Millard Fillmore (president from 1850-1853)

U.S. Presidents

By Richard E. Noble

Millard Fillmore, vice president, took over after Zachary Taylor died from a bad case of gas. Slavery was the main issue. Millard signed Henry Clay of Kentucky's compromise but it really wasn't much of a "Great" compromise, because nobody liked it. The South didn't like it because it allowed the Federal Government to be sticking their nose into everybody's business. The North didn't like it because it demanded that they had to return run-away slaves to the South. Immediately thereafter Millard was forced to send troops into Charleston, South Carolina to quell the riots and threatened the same action in the North if they refused to adhere to the provisions of the Fugitive Slave Act.
Fillmore was a member of the anti-Mason wing of the Whig party or movement - whatever that was about.
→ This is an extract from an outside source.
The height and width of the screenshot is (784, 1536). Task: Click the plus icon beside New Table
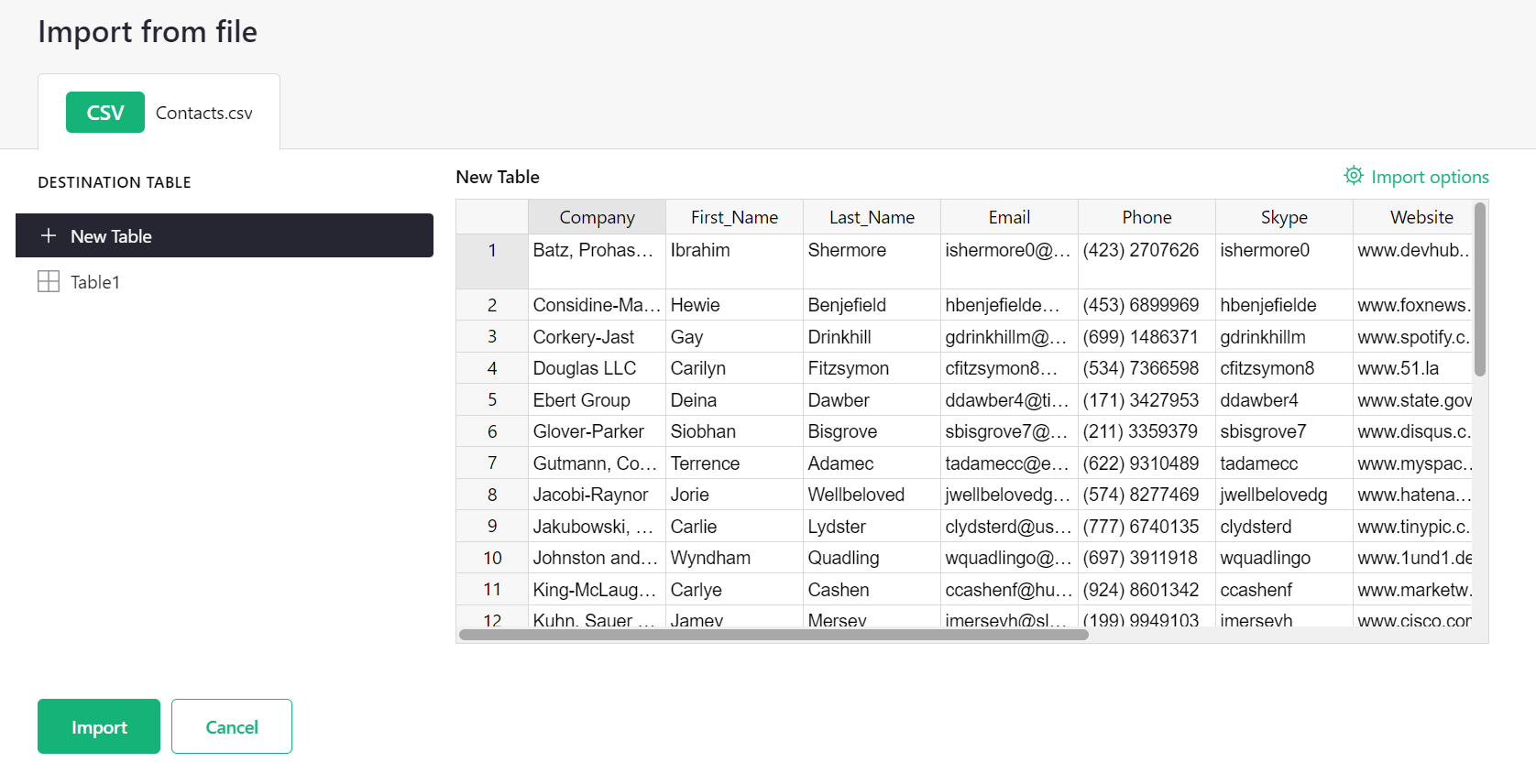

Fillmore expanded the railroad, avoided a war with Spain over Cuba, and expanded the Monroe doctrine to cover the Hawaiian Islands against the French, but slavery was still the big problem at home.
By the end of his presidency the Whig party was just about out of business. The newly established Republican Party was anti-slavery and strong Union. So Millard went with another new group called the Know-Nothings.
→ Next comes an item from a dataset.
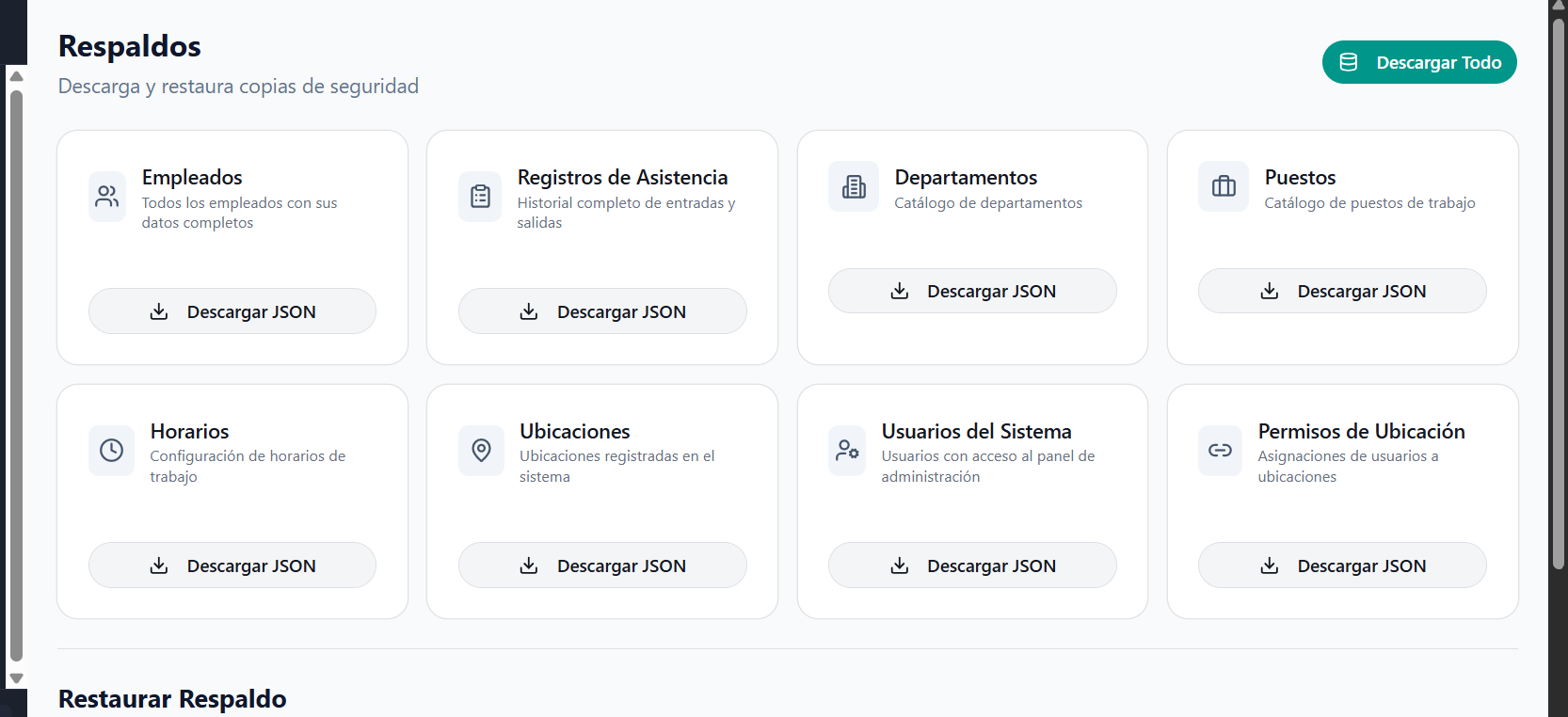1568x717 pixels.
Task: Download Registros de Asistencia JSON
Action: tap(602, 311)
The Know-Nothings were just the opposite of the anti-Masons with whom Millard had started. This group was a secret group that originally stemmed from an anti-Catholic group known as the Star Spangled Banner society. They didn't like the pope, or foreigners, especially Germans and Irish and they had a strong antipathy towards that new radical political philosophy, Marxism. They hired plug-uglies to man the polls and "plug" anybody with a carpenter's awl who attempted to vote and didn't know their Know-Nothing password. Which was, of course ... I know nothing.
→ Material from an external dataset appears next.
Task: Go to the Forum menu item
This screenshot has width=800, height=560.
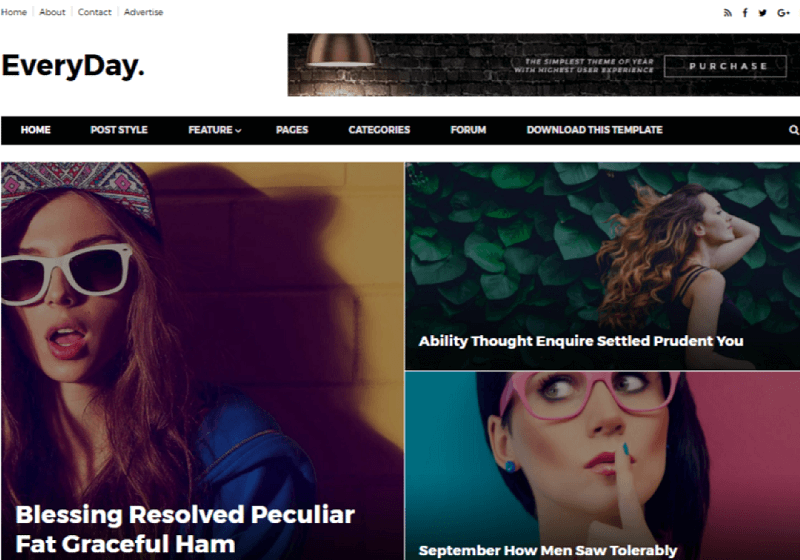Action: [468, 130]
This group got Fillmore nominated for president in the 1856 election. Democrat James Buchanan won that election in 1858. Franklin Pierce had won the election for the Democrats in 1854.
Millard then married a rich widow named Caroline Macintosh, and tried to live happily ever after. But the next thing you know he got involved with that trouble maker Abraham Lincoln.
By 1864 he was convinced that the Republicans not only knew nothing but meant nothing but trouble for the nation. He disavowed the party. He was then labeled as a traitor (probably a communist) and withdrew entirely from public life.
Slavery was the prominent issue of the day and Millard, like all those to follow him before the Civil War, didn't have the answer. He tried his best to promote compromise and understanding between the North and the South but neither side was having any of it. The South stirred on by men like Calhoun, Douglas and Fremont felt that this was an issue to be decided by each state on an individual basis. The North engrossed and inflamed by Harriet Beecher Stowe's, Uncle Tom's Cabin, wanted the horror of Slavery abolished. There are those who say, even today, that a Civil War was the only answer, but the truth of the matter is that the Civil War didn't resolve the problem.
Slavery was not really abolished but only replaced by the Klu Klux Klan, segregation, oppression, hatred, viciousness, cruelty, prejudice and violence. If we look upon the Civil War as a failure rather than a solution or victory, what was the real answer to this problem, I wonder?